46
by Colonel Panic_Archive
I hate shitting in public toilets. Not that it's a phobia or anything as dramatic as that, I just don't like to do it. I have seen things in public bathrooms that have shaken my faith in fellow man. Once in a train station restroom, I saw the letters "F-U-C-I" actually written on a wall in shit. The letter "K" was left unfinished, and on the floor next to the toilet was half a smashed turd, partially wrapped in toilet paper like a big stinky grease pencil. Apparently, the anonymous shit-scribe was only able to get halfway through the letter "K' before his turd-crayon either broke off or smooshed beneath the pressure of his hand.
It's unbelievable that there are motherfuckers out there sick enough to actually do such a thing, but when you consider the logistics... did the guy somehow fish one of his own turds out of the toilet with a strip of toilet paper, or did he place his hand, wrapped in t.p., under his own ass and catch the shit as it extruded out? Maybe he laid a cable on the dry toilet seat first, then picked it up. Was it even his shit, or did it find it already there and say to himself, "Hey, I could write on the wall with this!"...
Now I'm sure you're thinking, "all public restrooms are not that horrible," and this is true, but I can't count the times I've entered a restroom stall to find the seat splattered with somebody's piss. Hell, I have even entered elevators in classy corporate buildings where the stainless steel doors of the elevator car were wiped and smeared with boogers from the nostrils of some degenerate. And these are not isolated occurrences. At my last job I saw that every single day. Somewhere in the company there was an asshole who made a habit out of that disgusting behavior. Besides, that's just an elevator. Imagine what such a person might do in a public toilet. The evidence is there. Some people in this world behave like filthy, horrible scumbags with no regard for others.

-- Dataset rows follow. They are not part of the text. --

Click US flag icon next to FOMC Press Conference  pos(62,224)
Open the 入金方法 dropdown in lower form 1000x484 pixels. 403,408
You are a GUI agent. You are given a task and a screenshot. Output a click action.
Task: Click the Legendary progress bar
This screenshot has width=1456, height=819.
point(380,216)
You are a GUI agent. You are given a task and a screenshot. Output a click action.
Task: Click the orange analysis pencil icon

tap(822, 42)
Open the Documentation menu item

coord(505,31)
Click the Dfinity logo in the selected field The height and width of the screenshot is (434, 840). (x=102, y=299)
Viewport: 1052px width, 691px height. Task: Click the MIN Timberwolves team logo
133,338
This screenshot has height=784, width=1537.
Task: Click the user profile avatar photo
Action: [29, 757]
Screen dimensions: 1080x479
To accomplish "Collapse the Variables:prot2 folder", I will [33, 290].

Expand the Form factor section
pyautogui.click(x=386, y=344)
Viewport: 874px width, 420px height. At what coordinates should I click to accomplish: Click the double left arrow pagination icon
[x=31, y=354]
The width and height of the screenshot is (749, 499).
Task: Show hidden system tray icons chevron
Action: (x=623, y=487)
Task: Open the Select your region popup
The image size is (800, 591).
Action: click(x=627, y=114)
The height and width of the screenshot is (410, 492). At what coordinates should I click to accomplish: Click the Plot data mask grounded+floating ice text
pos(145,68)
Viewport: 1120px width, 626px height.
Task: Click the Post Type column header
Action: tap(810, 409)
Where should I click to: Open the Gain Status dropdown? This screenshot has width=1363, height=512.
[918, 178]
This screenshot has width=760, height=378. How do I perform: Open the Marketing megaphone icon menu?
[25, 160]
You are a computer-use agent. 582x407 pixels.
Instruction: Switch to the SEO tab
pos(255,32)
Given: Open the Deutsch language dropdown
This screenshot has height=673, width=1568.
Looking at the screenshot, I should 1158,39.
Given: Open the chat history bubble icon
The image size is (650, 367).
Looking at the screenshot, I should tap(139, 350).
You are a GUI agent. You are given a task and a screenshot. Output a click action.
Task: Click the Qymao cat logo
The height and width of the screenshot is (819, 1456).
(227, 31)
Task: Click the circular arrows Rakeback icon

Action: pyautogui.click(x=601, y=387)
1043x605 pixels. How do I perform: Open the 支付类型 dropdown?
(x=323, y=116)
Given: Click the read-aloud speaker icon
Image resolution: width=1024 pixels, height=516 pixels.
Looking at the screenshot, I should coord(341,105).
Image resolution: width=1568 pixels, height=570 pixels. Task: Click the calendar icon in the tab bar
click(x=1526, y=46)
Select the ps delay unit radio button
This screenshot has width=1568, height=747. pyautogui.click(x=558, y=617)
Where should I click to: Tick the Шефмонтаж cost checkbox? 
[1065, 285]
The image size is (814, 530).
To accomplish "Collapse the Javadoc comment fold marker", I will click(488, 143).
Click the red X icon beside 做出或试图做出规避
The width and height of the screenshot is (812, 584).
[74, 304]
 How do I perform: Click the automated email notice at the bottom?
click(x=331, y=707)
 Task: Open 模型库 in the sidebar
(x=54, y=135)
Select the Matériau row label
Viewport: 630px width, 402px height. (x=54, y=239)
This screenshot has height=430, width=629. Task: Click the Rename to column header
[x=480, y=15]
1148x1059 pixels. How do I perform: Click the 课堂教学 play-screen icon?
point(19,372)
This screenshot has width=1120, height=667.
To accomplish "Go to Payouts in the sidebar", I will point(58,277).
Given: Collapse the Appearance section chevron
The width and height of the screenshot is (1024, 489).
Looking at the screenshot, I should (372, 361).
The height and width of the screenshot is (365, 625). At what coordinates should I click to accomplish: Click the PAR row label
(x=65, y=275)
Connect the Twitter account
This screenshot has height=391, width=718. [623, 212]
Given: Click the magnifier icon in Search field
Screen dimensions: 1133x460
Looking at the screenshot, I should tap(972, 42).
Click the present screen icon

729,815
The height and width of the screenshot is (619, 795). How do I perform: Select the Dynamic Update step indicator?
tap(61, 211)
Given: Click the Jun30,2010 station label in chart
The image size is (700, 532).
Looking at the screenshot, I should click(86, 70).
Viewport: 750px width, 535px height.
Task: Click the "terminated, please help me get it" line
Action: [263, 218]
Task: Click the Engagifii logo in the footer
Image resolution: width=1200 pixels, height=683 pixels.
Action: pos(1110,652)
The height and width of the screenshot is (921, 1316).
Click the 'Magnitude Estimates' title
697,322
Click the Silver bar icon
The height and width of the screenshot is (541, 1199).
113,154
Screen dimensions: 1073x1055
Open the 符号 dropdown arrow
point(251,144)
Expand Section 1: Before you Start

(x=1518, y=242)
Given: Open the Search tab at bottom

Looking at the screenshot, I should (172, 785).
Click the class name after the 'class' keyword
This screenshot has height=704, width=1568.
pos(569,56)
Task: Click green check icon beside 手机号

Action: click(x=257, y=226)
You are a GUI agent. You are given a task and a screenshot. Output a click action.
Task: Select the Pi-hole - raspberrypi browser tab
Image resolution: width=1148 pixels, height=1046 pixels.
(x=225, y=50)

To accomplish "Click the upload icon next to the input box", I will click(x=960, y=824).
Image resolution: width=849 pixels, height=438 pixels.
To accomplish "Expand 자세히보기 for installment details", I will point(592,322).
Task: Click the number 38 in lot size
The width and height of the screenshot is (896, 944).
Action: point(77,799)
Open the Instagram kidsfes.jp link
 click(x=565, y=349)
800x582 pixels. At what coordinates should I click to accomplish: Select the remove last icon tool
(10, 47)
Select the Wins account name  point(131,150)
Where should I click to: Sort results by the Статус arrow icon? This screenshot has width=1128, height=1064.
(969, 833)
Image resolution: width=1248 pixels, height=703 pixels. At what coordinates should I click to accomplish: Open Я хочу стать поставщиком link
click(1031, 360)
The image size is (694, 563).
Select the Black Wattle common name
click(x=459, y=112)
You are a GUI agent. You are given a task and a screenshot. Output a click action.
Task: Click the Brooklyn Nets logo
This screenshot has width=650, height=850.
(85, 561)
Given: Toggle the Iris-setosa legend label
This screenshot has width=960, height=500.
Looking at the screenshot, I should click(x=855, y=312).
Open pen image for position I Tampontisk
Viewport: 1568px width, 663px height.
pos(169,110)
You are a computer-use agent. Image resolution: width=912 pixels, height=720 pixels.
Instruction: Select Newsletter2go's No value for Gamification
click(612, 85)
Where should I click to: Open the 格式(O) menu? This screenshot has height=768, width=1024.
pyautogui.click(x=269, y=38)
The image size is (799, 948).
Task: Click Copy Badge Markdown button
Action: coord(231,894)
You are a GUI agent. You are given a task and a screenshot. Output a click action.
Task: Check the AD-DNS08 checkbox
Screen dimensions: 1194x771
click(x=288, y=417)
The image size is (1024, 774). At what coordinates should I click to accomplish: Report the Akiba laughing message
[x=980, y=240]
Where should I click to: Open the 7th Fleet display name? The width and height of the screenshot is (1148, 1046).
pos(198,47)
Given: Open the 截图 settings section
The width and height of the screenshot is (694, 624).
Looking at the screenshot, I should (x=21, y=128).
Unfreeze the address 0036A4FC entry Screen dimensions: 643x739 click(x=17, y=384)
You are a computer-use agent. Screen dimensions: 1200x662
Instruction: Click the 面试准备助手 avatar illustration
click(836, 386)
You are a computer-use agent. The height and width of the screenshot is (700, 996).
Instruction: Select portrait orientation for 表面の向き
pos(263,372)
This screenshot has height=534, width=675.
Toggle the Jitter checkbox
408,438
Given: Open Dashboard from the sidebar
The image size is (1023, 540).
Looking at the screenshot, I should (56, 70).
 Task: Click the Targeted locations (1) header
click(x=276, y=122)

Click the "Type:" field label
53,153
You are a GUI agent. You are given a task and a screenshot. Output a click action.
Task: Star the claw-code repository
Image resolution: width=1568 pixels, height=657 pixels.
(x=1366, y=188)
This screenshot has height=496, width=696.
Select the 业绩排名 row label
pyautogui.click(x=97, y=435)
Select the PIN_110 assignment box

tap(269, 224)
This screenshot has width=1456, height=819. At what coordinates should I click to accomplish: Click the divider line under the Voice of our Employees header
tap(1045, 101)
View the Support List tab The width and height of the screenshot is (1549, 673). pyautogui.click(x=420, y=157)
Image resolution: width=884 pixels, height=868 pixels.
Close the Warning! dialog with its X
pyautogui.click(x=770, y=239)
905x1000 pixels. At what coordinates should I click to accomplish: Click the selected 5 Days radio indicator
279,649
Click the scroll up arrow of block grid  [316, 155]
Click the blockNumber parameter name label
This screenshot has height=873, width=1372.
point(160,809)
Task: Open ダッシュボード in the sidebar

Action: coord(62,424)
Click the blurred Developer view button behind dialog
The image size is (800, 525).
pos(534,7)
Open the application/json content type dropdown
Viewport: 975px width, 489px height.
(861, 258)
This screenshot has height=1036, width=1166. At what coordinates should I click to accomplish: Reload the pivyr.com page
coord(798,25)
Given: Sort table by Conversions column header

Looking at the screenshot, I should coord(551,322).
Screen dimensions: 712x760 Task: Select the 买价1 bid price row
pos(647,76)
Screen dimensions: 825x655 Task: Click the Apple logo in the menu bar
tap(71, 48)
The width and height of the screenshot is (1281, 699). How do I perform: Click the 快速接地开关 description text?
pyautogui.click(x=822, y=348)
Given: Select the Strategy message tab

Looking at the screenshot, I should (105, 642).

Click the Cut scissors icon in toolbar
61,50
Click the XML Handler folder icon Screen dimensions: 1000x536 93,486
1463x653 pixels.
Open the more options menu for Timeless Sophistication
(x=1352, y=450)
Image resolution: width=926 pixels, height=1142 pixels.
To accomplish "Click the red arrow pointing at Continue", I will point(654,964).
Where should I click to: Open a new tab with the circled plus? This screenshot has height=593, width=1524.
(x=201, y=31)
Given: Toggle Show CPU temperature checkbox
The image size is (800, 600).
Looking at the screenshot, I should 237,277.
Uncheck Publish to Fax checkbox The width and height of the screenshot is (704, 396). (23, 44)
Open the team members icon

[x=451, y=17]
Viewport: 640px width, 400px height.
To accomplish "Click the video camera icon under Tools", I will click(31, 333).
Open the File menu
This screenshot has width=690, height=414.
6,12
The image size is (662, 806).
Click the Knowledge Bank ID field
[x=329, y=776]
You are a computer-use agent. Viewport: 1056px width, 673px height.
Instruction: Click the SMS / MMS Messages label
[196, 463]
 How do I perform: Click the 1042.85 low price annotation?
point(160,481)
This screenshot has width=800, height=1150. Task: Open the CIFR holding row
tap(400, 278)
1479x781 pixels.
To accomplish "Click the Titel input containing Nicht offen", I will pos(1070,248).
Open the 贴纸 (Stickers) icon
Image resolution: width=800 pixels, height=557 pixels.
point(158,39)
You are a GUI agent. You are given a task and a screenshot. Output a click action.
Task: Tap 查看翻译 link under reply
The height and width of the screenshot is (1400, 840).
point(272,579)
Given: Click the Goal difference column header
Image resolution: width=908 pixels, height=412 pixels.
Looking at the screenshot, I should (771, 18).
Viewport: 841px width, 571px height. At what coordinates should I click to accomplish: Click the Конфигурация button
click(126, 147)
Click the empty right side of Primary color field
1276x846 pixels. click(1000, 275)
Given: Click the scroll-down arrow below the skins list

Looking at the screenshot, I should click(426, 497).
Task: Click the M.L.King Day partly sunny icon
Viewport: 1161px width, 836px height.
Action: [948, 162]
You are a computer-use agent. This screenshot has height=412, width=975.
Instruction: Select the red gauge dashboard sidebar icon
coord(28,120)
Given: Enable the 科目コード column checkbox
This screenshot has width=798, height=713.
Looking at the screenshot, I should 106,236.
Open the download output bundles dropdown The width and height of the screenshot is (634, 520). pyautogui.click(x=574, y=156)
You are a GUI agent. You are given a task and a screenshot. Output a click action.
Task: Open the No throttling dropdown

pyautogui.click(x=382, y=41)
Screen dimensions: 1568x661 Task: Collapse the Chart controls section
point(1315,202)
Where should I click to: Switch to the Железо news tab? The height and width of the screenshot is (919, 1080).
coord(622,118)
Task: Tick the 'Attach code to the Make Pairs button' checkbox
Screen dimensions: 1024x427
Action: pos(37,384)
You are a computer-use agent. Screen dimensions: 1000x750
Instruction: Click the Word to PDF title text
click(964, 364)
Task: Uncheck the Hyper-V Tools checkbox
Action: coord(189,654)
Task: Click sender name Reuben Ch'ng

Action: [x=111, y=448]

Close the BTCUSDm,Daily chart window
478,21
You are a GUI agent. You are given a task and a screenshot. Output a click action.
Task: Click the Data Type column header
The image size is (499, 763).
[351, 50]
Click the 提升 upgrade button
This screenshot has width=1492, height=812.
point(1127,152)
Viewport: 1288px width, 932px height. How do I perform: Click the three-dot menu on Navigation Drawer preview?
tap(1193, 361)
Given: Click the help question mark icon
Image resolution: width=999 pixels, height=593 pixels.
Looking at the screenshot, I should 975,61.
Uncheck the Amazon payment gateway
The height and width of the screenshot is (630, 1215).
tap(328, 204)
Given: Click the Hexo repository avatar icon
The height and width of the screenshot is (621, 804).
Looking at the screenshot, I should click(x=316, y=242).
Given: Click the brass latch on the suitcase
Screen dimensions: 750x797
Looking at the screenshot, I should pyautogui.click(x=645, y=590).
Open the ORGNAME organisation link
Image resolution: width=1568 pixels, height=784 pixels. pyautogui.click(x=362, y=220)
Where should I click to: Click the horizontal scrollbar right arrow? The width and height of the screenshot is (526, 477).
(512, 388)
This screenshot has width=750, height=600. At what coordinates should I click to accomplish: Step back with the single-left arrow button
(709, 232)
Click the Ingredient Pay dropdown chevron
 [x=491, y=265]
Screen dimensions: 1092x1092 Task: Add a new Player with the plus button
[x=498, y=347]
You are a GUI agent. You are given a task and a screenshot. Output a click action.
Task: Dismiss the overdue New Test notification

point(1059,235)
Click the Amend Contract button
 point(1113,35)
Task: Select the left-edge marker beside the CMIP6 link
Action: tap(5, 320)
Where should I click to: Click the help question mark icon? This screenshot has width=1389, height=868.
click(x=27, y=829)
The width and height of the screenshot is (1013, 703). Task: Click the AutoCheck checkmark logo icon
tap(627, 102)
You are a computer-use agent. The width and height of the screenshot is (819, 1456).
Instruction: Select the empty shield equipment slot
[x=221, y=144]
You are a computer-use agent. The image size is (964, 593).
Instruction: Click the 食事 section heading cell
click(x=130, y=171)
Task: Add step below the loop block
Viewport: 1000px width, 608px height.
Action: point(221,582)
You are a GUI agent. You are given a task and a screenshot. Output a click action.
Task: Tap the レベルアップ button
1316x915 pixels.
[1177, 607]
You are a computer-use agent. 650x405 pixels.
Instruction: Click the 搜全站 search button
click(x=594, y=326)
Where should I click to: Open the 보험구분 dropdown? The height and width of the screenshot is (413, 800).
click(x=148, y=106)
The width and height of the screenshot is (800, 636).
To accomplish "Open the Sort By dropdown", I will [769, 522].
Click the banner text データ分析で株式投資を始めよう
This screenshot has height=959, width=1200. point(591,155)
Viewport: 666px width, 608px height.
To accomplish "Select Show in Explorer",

In a public toilet, you never know who has used it since the last time it was properly cleaned, so I avoid shitting in public johns as much as possible. It's not difficult to do, either. Under normal circumstances I shit once, maybe twice a day if I've been eating much fruit or drinking a lot of coffee. I've discovered that if I eat an early breakfast or a late dinner, I can alter my own circadian poop-rhythm so I drop my daily deuce right after waking up in the morning. This is ideal because then I can do it in the comfort, privacy and relative cleanliness of my own bathroom.
I really only use public facilities in emergencies, but I'd never make my friends or family leave some place just because I have to take a shit. That's just inconsiderate and dumb. Whenever I do resort to using public toilets, I use toilet paper to cover the seat. for the simple reason that I don't want to sit in somebody else's bodily excretions. I also always wash my hands, and I don't directly touch the door handle on my way out.